■ **PROBLEM DETAILS**:
Write out the following data word for word, keeping every line unchanged.

--- start of ROWS ---

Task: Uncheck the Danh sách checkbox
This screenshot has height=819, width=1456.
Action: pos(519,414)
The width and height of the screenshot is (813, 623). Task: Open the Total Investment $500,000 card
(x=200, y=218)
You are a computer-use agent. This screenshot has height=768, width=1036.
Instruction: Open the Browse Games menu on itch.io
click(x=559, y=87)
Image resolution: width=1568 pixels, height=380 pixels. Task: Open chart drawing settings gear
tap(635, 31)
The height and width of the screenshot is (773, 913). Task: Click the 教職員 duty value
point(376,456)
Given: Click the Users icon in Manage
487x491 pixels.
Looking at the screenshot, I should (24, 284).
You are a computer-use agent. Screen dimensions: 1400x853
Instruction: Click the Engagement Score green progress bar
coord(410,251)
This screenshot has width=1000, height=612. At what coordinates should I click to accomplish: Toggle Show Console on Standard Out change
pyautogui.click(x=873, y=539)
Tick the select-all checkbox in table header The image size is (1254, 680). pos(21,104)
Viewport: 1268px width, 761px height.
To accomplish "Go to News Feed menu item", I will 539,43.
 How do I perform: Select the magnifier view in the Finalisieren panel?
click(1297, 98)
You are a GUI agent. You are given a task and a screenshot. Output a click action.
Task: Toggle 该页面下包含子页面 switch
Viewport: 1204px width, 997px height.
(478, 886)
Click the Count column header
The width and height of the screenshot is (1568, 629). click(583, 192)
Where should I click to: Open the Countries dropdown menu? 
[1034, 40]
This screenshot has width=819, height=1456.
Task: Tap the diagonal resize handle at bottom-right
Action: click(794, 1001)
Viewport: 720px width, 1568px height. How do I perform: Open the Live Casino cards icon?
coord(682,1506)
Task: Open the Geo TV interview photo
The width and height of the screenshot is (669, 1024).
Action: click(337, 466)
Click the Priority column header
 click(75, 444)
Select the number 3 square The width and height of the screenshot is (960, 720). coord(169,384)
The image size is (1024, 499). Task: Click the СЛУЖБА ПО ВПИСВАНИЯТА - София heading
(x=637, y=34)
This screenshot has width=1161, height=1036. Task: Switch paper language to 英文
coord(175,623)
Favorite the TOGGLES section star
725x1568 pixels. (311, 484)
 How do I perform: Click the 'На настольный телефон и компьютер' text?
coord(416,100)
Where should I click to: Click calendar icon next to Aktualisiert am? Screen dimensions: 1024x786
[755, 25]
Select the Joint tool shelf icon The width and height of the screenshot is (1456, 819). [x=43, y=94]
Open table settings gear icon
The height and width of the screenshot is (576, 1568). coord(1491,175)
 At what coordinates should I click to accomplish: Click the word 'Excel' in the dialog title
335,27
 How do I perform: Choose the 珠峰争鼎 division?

--- end of ROWS ---

■ **SOLUTION FOR THIS TASK**:
Task: Uncheck the Danh sách checkbox
This screenshot has height=819, width=1456.
Action: pos(519,414)
The width and height of the screenshot is (813, 623). Task: Open the Total Investment $500,000 card
(x=200, y=218)
You are a computer-use agent. This screenshot has height=768, width=1036.
Instruction: Open the Browse Games menu on itch.io
click(x=559, y=87)
Image resolution: width=1568 pixels, height=380 pixels. Task: Open chart drawing settings gear
tap(635, 31)
The height and width of the screenshot is (773, 913). Task: Click the 教職員 duty value
point(376,456)
Given: Click the Users icon in Manage
487x491 pixels.
Looking at the screenshot, I should (24, 284).
You are a computer-use agent. Screen dimensions: 1400x853
Instruction: Click the Engagement Score green progress bar
coord(410,251)
This screenshot has width=1000, height=612. At what coordinates should I click to accomplish: Toggle Show Console on Standard Out change
pyautogui.click(x=873, y=539)
Tick the select-all checkbox in table header The image size is (1254, 680). pos(21,104)
Viewport: 1268px width, 761px height.
To accomplish "Go to News Feed menu item", I will 539,43.
 How do I perform: Select the magnifier view in the Finalisieren panel?
click(1297, 98)
You are a GUI agent. You are given a task and a screenshot. Output a click action.
Task: Toggle 该页面下包含子页面 switch
Viewport: 1204px width, 997px height.
(478, 886)
Click the Count column header
The width and height of the screenshot is (1568, 629). click(583, 192)
Where should I click to: Open the Countries dropdown menu? 
[1034, 40]
This screenshot has width=819, height=1456.
Task: Tap the diagonal resize handle at bottom-right
Action: click(794, 1001)
Viewport: 720px width, 1568px height. How do I perform: Open the Live Casino cards icon?
coord(682,1506)
Task: Open the Geo TV interview photo
The width and height of the screenshot is (669, 1024).
Action: click(337, 466)
Click the Priority column header
 click(75, 444)
Select the number 3 square The width and height of the screenshot is (960, 720). coord(169,384)
The image size is (1024, 499). Task: Click the СЛУЖБА ПО ВПИСВАНИЯТА - София heading
(x=637, y=34)
This screenshot has width=1161, height=1036. Task: Switch paper language to 英文
coord(175,623)
Favorite the TOGGLES section star
725x1568 pixels. (311, 484)
 How do I perform: Click the 'На настольный телефон и компьютер' text?
coord(416,100)
Where should I click to: Click calendar icon next to Aktualisiert am? Screen dimensions: 1024x786
[755, 25]
Select the Joint tool shelf icon The width and height of the screenshot is (1456, 819). [x=43, y=94]
Open table settings gear icon
The height and width of the screenshot is (576, 1568). coord(1491,175)
 At what coordinates should I click to accomplish: Click the word 'Excel' in the dialog title
335,27
 How do I perform: Choose the 珠峰争鼎 division?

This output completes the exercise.